Travelling
in taxis is an interesting affair in Accra . They are, along with TroTros, the main form
of transport, and are everywhere. They
beep at you to offer their services, but also for all other sorts of reasons
many of which I have yet to fathom. The
way it works is you negotiate with the driver before you get in, and agree on a
fee to your chosen destination. Often
there is a dance of negotiation or bartering with several drivers, before they
lower their initial ridiculous price to what you know it should cost. The taxis themselves are in varying degrees
of disrepair (it doesn’t seem like MOT or emissions testing are a concept here)

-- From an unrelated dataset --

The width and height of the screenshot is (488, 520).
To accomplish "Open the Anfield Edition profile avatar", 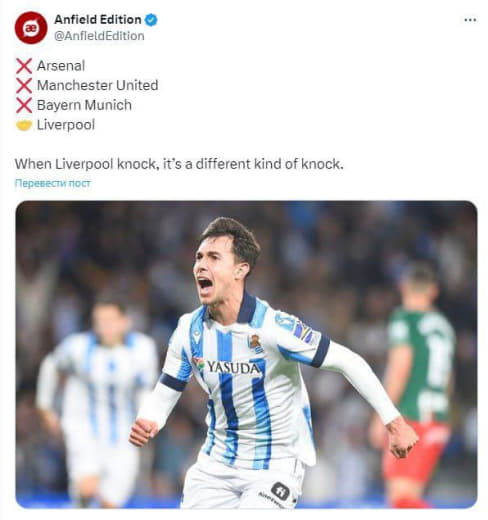I will tap(31, 28).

and several times our journey has been interspersed with a quick bit of
roadside mechanical engineering. If
you’re lucky there’ll be a seatbelt in the front, but almost certainly none in
the back, and it’s not uncommon for 4 people to (illegally) squeeze onto the
backseat and then try to avoid the glare of the police torches at the patrol
stations that are set up on main roads to deter such behaviour. Mostly there is a soundtrack of extremely
loud music- hiphop, rap, hiplife,
dancehall; or evangelical Christian preaching.
Occasionally the taxi driver will try to encourage you to marry him or
sponsor his younger brother to play football for Arsenal.
Today after
our session at the school was finished, Elliot, Frank (another of the volunteer
team), and a pupil Ishmael from the school took a taxi to the studios of TV
Africa, one of Ghana’s 4 main TV channels, to do an interview we had found out
about the day before, set up by a poet friend of Elliot’s, named Oswald. We were expecting it to be part of a current
affairs piece or arts segment, so when we got there and the producer turned up
saying ‘so what we are hoping to focus on in the discussion today is the issue
of child actors and child protection’ we were a bit gob-smacked.
Apparently in Ghana ,
although there is legislation to protect child actors, it is not really
enforced, so children are not provided with any tutoring during shoots and are
often cast in graphic roles in horror films or as prostitutes or gangsters with
no regulation of how the children are treated on set or what they are exposed
to. For the interview I was sat on a sofa opposite the
anchorwoman wearing the most fantastic bright blue headscarf, and next to me
was an actress who is also a child activist, called Abena-sika (Abena because
she was born on a Tuesday). It was
really refreshing to be speaking with two articulate and empowered women,
making a change from the entrenched gender roles and pervasive sexism that I
have been finding pretty challenging since I arrived here. It turned out to be an interesting discussion
(although I was totally winging it!) and we got to talk a little bit about the
Akosia project too, which was great.
Another Ghana
first!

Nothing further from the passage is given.